NEW ORLEANS (AP) The Saints' Jimmy Graham and the NFL Players Association were dealt a setback Wednesday when an arbitrator ruled that he can only be considered a tight end for the purposes of his franchise tag designation.
NFLPA had filed a grievance arguing that Graham was used as a wide receiver often enough to qualify for the more lucrative receiver tag. But arbitrator Stephen Burbank disagreed and now the NFLPA is reviewing his ruling, and will advise Graham on his options, which could include an appeal.
Graham's case is being closely watched around the league because it could set a precedent for negotiations involving players who fill diverse roles in their teams' offensive or defensive schemes. For example, some outside linebackers in a 3-4 defensive scheme could argue their right to receive the higher defensive end tag.
NFL franchise tags, which allow each team to keep one prized player who is due to become a free agent, were set this year at $7 million for tight ends and $12.3 million for receivers.
Burbank, who is also a University of Pennsylvania law professor, found that Graham could fulfill the standard duties of a tight end when he was lined up in the slot or within 4 yards of an offensive tackle, as he was for most of his snaps.
Burbank further pointed out that defenses usually accounted for Graham as a tight end, regardless of his alignment, by assigning a linebacker or safety to cover him.
''Like tight ends, wide receivers and running backs often line up in the slot,'' Burbank's ruling stated. ''The defense employed against any player so aligned turns on the player's position, not his alignment, because of the physical attributes and skill sets of the players in those positions.''
Burbank indicated there could be merit to the NFLPA contention that Graham cannot be considered a tight end when he does in fact line up as a wideout. However, because both sides stipulated that Graham lined up within 4 yards of an offensive tackle for nearly 55 percent of his snaps, Burbank said he did not need to address the minority of instances in which offensive formations employed by Saints coach Sean Payton placed Graham at a wider distance from the offensive line.

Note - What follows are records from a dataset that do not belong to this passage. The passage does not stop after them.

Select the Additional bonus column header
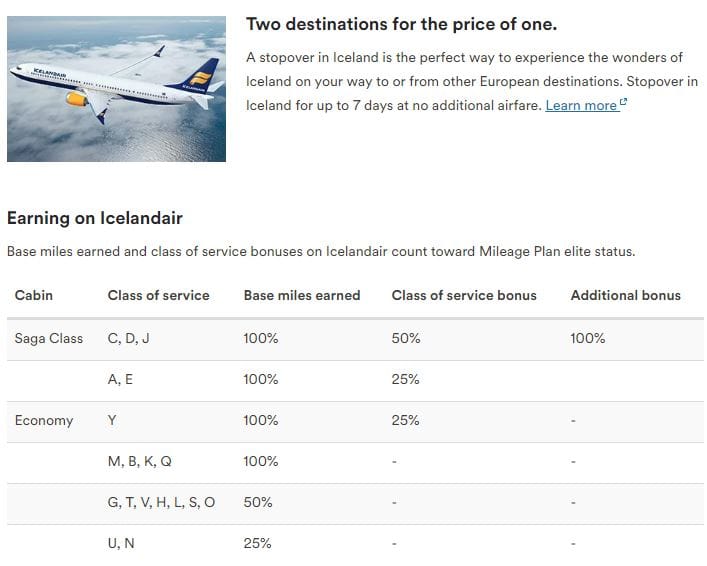Image resolution: width=707 pixels, height=566 pixels. pyautogui.click(x=625, y=295)
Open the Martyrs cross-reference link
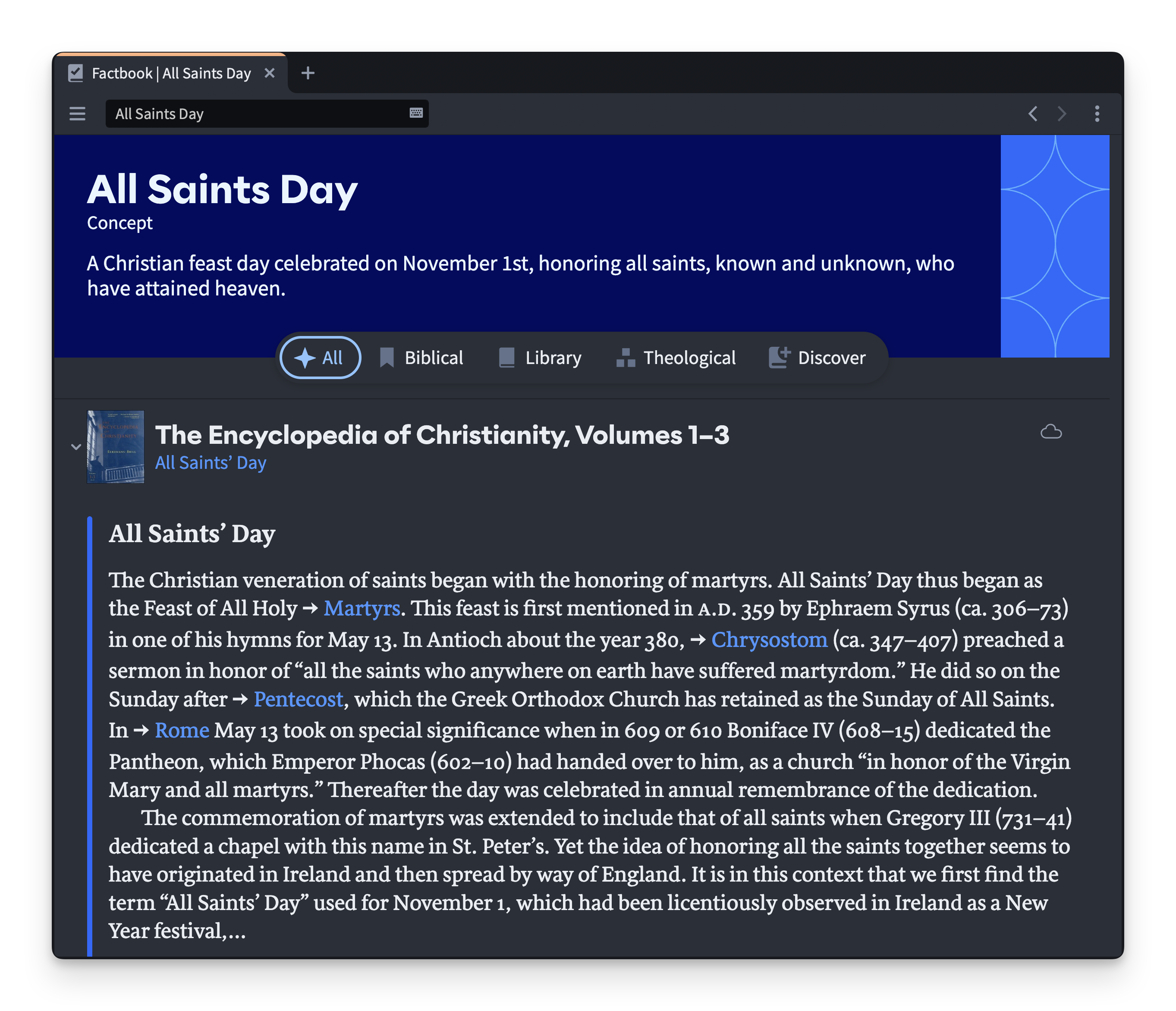 (x=362, y=608)
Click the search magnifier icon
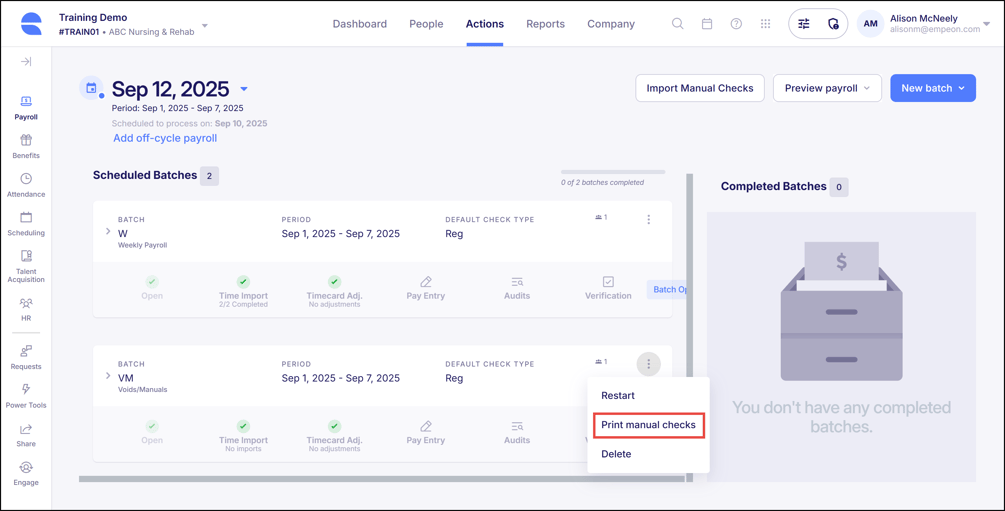The height and width of the screenshot is (511, 1005). point(677,24)
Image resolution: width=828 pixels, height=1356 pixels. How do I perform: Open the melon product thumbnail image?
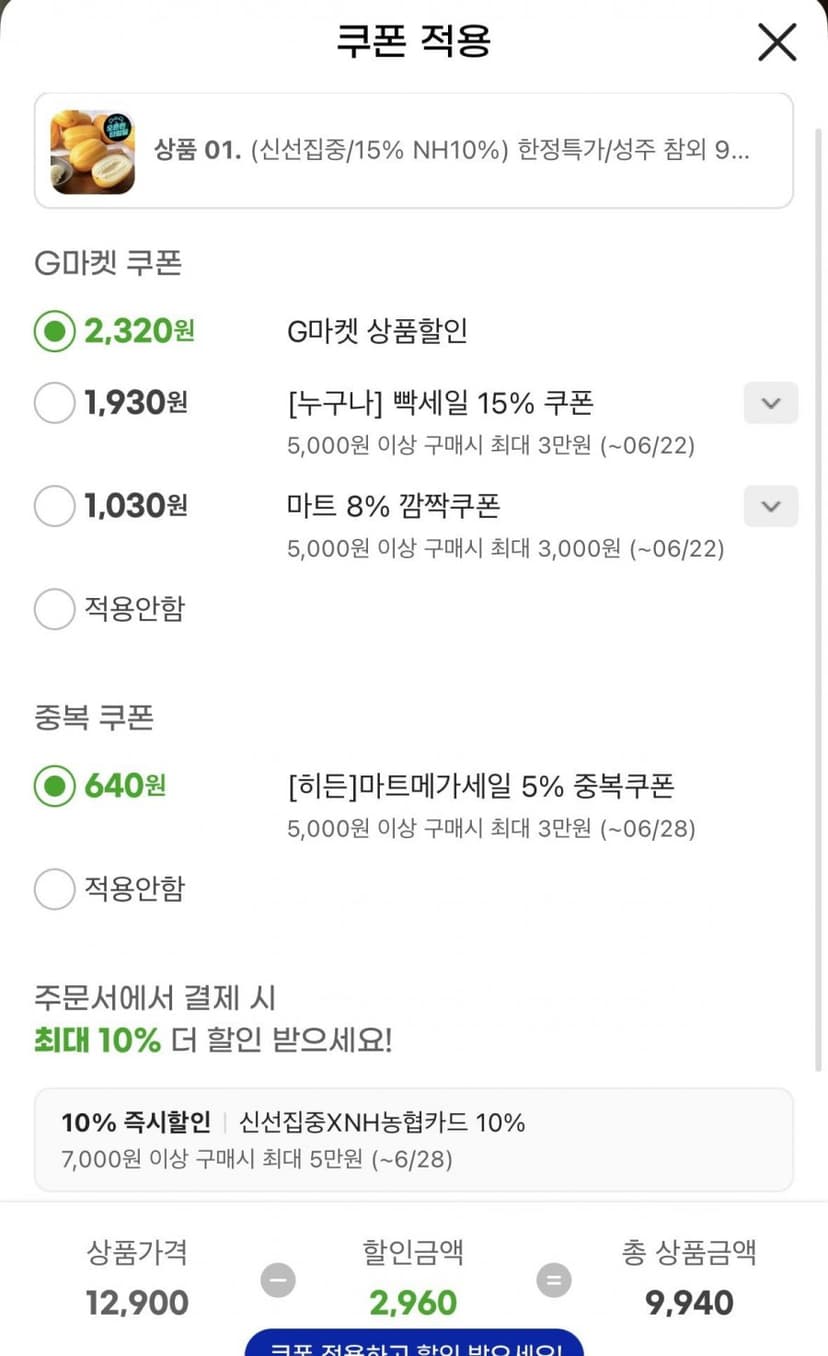(93, 152)
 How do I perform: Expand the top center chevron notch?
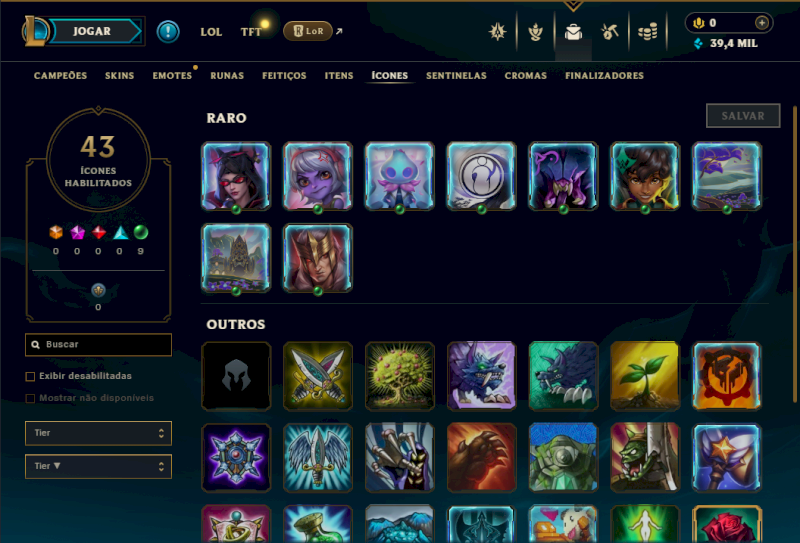(573, 6)

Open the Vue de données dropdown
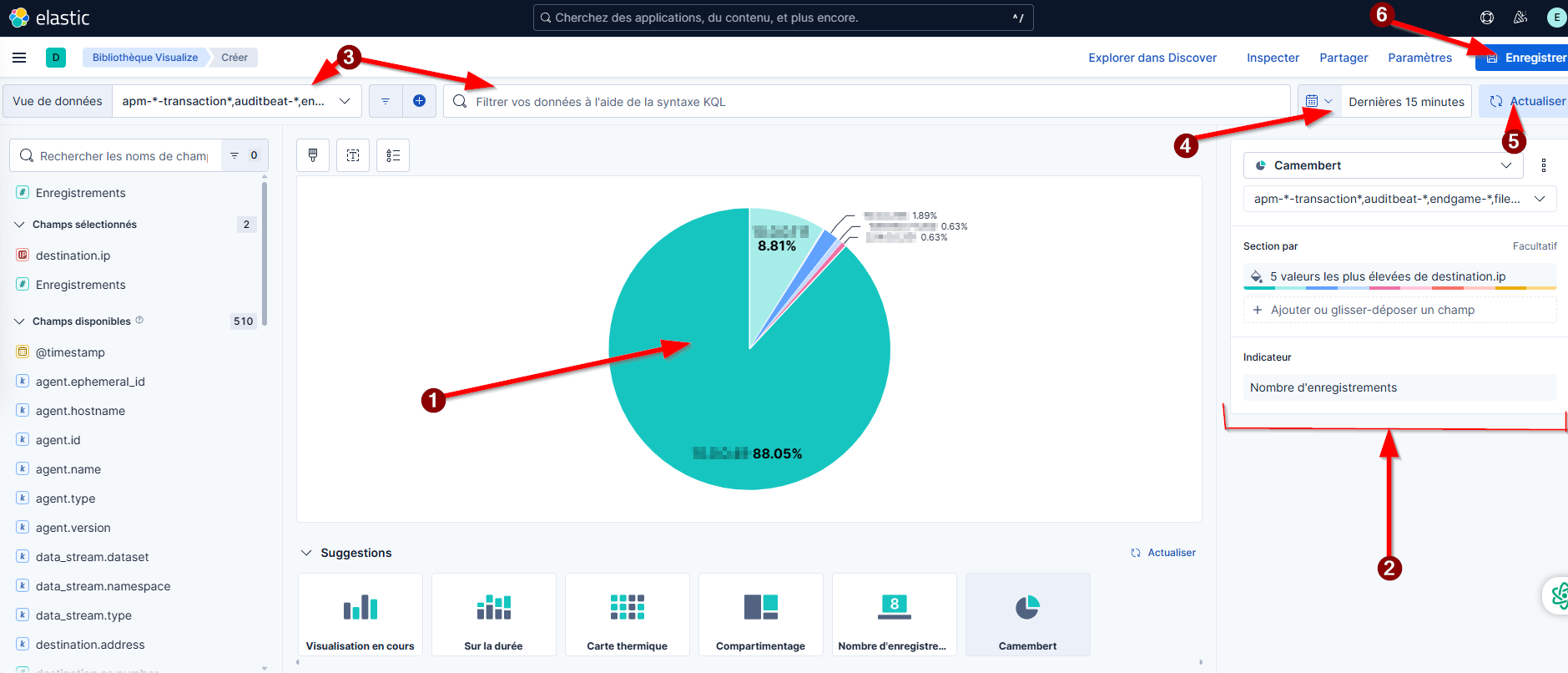click(x=236, y=101)
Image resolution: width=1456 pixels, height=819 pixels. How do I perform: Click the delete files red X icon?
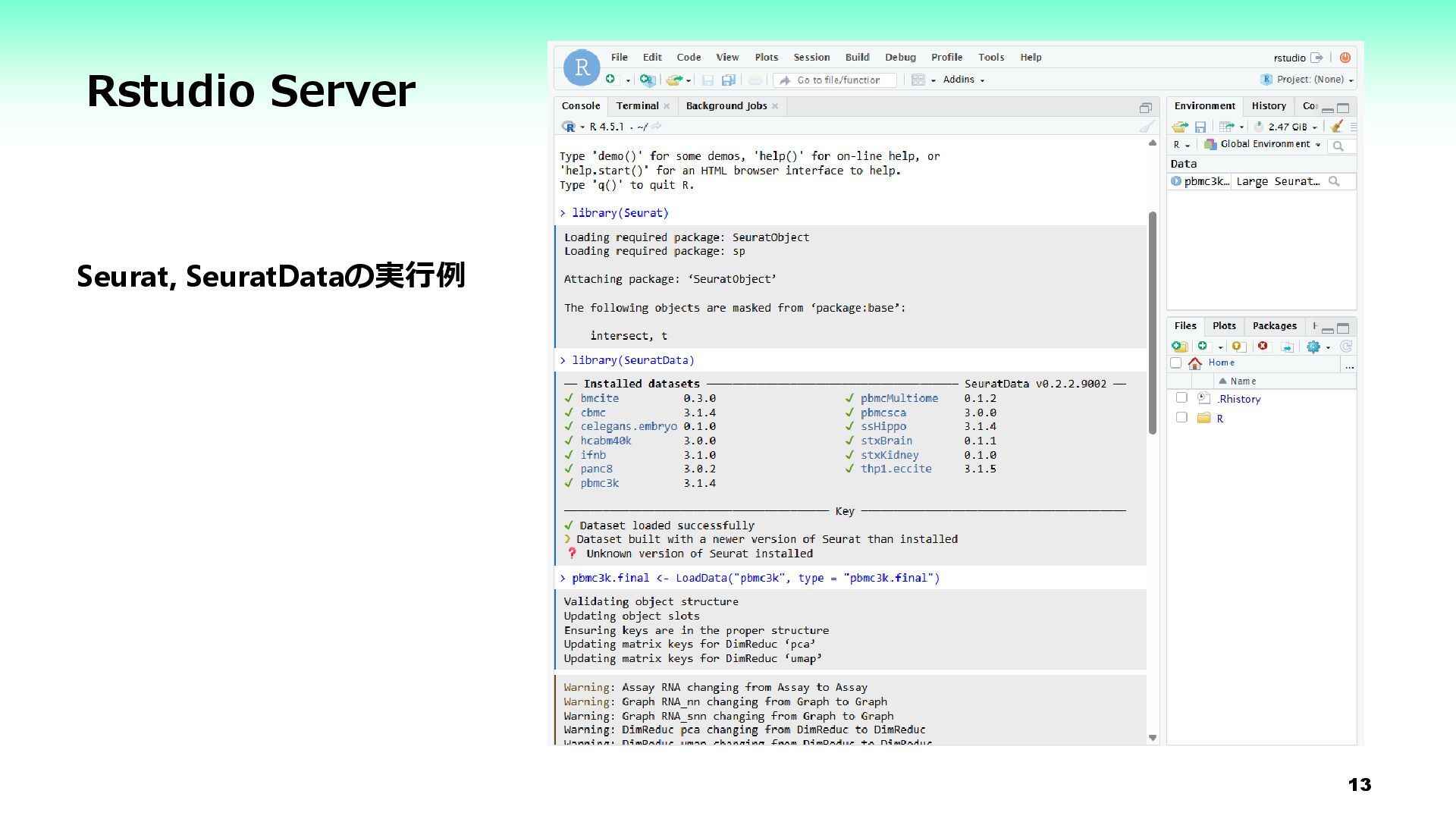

The NFL's collective bargaining agreement states that franchise tags should be applied according to the position at which a player lines up for the majority of his snaps.
Graham has skipped Saints offseason practices while holding out for a new, long-term contract. A favorable ruling from Burbank would have further enhanced negotiating leverage for Graham, who last season led the Saints with 86 catches for 1,215 yards and 16 touchdowns.
Saints spokesman Greg Bensel said the club would have no comment on the ruling, and Sexton did not respond to a request for comment.
In its statement, the NFLPA said: ''We will also continue to assist Graham and his representation as necessary to help the player reach a fair long-term deal with the New Orleans Saints.''
Such disputes are not frequent, but draw lots of attention because of their potential to set a precedent.
Baltimore's Terrell Suggs, the 2011 Defensive Player of the Year, argued in 2008 that he should be tagged as an end, not a linebacker. The difference back then was about $800,000. That dispute ended when Suggs signed a new long-term contract with the Ravens. He later helped them win the 2012 NFL championship.
July 15 is the final day a team can sign 2014 franchise players to long-term extensions. Otherwise, they must play under their franchise tag designation for one season, after which they would be set to become free agents.